>>
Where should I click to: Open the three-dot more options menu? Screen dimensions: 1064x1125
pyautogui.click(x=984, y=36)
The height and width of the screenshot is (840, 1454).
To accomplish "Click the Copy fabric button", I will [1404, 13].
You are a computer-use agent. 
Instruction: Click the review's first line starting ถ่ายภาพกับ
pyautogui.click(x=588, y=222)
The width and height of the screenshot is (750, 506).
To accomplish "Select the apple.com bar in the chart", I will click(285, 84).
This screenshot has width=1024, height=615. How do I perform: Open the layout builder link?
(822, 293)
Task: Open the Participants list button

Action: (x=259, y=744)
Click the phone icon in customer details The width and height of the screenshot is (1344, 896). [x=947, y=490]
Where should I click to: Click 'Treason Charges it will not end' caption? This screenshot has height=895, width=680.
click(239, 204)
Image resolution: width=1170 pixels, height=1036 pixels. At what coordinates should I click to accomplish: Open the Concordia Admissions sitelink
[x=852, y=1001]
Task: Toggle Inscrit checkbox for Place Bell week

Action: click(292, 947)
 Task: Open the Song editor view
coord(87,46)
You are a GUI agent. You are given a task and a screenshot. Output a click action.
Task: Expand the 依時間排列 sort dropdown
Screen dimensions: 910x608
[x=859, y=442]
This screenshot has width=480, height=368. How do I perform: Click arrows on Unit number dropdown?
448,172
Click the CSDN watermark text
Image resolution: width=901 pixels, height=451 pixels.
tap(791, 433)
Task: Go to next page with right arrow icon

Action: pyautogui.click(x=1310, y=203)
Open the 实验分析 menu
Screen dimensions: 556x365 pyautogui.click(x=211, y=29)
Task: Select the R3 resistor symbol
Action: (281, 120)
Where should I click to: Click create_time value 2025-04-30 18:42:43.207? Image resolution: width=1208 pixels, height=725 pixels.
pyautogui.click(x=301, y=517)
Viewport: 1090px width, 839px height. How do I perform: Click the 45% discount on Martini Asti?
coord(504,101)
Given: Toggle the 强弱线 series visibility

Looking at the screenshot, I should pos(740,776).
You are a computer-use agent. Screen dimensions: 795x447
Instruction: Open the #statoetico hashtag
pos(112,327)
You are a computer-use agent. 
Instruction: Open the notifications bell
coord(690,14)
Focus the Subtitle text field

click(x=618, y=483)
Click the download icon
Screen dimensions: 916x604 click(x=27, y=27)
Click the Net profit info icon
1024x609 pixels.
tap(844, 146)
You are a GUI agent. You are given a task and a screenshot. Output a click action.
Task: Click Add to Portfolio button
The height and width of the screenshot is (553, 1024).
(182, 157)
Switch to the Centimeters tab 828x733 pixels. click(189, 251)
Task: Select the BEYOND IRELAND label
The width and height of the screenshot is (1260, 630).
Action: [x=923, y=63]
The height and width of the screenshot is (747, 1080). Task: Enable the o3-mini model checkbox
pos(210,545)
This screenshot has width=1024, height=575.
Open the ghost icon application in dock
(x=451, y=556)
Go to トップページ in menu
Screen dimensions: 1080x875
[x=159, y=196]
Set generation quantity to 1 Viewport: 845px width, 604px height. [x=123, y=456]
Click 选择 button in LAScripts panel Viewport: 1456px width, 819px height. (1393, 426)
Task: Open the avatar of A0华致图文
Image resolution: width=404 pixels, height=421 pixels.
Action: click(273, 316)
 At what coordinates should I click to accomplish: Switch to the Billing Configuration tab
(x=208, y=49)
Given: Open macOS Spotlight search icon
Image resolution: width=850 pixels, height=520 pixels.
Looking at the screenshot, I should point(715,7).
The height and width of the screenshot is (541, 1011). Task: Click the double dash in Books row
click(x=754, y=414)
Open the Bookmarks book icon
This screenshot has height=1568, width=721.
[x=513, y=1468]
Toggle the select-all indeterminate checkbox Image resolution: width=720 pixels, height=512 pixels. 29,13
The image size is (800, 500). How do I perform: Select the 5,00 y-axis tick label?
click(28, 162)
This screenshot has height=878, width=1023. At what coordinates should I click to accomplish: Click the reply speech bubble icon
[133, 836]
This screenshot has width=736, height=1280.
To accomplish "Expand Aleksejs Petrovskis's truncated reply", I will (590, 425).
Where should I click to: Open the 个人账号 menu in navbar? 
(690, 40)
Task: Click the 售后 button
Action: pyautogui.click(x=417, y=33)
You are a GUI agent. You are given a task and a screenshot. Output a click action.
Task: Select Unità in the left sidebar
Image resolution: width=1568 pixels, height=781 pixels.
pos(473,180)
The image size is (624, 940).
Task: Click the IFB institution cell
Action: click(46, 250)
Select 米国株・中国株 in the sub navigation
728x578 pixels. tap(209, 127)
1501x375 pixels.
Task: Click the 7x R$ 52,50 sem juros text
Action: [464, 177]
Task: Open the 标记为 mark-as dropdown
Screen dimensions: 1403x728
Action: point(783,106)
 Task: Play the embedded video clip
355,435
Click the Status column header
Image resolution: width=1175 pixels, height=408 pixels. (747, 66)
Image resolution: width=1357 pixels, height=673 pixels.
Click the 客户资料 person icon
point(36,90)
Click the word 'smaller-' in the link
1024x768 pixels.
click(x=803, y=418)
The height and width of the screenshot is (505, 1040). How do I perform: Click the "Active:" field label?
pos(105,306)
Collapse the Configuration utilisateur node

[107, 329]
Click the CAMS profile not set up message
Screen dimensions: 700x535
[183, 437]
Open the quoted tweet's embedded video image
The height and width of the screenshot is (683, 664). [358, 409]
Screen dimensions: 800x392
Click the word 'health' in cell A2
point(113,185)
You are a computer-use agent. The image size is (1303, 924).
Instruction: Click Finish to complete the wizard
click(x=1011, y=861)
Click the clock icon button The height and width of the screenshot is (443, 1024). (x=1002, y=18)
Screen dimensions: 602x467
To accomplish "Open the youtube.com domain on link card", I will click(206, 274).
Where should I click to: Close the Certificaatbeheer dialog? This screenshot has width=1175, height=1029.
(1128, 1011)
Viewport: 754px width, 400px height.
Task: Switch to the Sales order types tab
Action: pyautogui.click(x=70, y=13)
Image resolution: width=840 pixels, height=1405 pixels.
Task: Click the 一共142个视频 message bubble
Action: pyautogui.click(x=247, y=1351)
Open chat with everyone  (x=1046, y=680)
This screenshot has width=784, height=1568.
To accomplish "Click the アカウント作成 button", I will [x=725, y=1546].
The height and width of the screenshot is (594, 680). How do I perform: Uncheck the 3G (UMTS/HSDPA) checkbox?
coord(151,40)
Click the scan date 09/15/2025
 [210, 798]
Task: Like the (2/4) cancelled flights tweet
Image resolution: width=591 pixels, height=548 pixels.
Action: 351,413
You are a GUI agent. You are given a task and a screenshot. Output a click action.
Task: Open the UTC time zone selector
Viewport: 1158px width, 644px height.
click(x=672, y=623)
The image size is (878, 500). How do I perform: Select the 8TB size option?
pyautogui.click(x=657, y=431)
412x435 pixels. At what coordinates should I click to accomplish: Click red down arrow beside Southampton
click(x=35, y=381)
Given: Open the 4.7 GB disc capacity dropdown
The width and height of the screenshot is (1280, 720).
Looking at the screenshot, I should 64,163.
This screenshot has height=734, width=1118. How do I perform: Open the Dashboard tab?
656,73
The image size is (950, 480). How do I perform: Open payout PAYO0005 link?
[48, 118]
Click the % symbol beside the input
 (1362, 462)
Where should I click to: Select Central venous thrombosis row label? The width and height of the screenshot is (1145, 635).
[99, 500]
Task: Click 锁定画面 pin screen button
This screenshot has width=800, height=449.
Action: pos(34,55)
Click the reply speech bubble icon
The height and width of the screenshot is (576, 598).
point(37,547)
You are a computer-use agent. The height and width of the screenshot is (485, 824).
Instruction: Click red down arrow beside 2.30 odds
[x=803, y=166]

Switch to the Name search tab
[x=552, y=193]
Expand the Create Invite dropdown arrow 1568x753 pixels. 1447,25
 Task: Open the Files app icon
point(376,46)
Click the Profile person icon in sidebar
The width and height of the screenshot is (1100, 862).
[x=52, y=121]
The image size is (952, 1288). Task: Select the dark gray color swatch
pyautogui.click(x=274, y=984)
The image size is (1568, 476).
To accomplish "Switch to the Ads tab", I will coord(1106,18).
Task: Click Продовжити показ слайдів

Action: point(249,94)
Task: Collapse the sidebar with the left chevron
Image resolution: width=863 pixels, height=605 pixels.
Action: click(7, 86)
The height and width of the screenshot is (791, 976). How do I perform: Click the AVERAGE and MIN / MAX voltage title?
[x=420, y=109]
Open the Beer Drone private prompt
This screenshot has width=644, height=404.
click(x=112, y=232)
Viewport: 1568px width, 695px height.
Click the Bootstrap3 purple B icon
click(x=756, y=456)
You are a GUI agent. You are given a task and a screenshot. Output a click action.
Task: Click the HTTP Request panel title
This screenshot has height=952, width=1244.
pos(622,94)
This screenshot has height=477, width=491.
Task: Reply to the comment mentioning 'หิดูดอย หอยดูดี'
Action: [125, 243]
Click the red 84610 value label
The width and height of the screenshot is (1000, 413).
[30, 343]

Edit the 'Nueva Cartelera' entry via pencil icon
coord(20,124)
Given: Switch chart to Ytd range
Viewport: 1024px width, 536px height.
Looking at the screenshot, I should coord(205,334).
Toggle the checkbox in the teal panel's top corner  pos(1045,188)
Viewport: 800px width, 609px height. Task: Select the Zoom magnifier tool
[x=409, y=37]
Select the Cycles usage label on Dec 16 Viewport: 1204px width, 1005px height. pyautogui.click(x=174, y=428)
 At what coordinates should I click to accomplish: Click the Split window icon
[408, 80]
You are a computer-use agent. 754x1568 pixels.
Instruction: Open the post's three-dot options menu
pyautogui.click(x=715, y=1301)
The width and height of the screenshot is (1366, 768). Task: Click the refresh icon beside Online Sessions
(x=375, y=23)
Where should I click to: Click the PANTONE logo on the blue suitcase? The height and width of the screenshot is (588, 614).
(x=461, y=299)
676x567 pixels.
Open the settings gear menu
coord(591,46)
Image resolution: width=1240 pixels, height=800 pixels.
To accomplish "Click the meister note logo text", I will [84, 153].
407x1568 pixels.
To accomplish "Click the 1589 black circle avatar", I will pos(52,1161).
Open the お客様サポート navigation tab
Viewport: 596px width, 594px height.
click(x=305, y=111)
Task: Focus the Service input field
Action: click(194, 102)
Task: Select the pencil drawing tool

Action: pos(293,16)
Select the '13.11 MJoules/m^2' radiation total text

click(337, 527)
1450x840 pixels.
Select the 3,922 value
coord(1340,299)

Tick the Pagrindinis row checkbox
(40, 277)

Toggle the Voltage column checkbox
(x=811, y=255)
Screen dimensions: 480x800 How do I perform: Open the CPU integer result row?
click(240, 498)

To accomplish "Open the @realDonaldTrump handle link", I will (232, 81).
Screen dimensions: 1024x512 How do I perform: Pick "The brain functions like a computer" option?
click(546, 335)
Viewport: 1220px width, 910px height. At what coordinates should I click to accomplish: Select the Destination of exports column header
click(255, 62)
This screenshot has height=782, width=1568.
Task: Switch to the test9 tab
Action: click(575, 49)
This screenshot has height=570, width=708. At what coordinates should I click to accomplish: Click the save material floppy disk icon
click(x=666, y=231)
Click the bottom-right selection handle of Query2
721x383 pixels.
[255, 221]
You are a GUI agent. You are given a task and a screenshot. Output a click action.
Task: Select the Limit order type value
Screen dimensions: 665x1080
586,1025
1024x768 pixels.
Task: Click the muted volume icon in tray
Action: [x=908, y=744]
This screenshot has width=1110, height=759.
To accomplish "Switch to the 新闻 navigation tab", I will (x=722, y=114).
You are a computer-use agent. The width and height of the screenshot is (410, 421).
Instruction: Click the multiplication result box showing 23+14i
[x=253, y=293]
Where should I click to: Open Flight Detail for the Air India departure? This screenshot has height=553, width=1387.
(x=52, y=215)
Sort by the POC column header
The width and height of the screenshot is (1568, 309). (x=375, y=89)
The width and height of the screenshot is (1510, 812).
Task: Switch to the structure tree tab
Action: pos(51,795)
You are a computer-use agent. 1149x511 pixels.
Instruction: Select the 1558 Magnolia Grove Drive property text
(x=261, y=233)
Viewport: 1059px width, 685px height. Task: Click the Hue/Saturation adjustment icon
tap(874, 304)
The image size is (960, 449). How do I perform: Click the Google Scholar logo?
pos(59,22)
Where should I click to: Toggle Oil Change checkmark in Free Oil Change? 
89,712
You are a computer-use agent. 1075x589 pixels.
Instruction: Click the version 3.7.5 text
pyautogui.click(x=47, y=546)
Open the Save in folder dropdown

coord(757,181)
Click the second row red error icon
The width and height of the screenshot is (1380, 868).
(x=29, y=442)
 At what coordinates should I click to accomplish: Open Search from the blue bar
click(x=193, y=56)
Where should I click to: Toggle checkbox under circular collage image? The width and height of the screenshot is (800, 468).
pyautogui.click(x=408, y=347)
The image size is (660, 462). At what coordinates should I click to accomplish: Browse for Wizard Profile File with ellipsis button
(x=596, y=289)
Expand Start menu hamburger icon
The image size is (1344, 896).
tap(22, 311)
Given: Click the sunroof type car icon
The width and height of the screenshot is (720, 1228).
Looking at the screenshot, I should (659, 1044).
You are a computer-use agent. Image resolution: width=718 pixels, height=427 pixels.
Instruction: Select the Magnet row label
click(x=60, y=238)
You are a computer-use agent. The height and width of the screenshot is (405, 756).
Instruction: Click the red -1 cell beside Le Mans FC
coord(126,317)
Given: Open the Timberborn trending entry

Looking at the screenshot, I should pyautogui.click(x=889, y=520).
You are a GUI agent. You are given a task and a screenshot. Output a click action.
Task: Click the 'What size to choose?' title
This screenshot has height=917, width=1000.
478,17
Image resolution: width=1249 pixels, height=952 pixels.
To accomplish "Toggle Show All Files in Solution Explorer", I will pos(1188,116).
<<
WORK TO COMPLETE ▸ Would you copy out exactly the lines above that start at the one containing "Screen dimensions: 1403x728" and end at the one containing "Click the word 'smaller-' in the link", inclusive?

EXPECTED OUTPUT ▸
Screen dimensions: 1403x728
Action: point(783,106)
 Task: Play the embedded video clip
355,435
Click the Status column header
Image resolution: width=1175 pixels, height=408 pixels. (747, 66)
Image resolution: width=1357 pixels, height=673 pixels.
Click the 客户资料 person icon
point(36,90)
Click the word 'smaller-' in the link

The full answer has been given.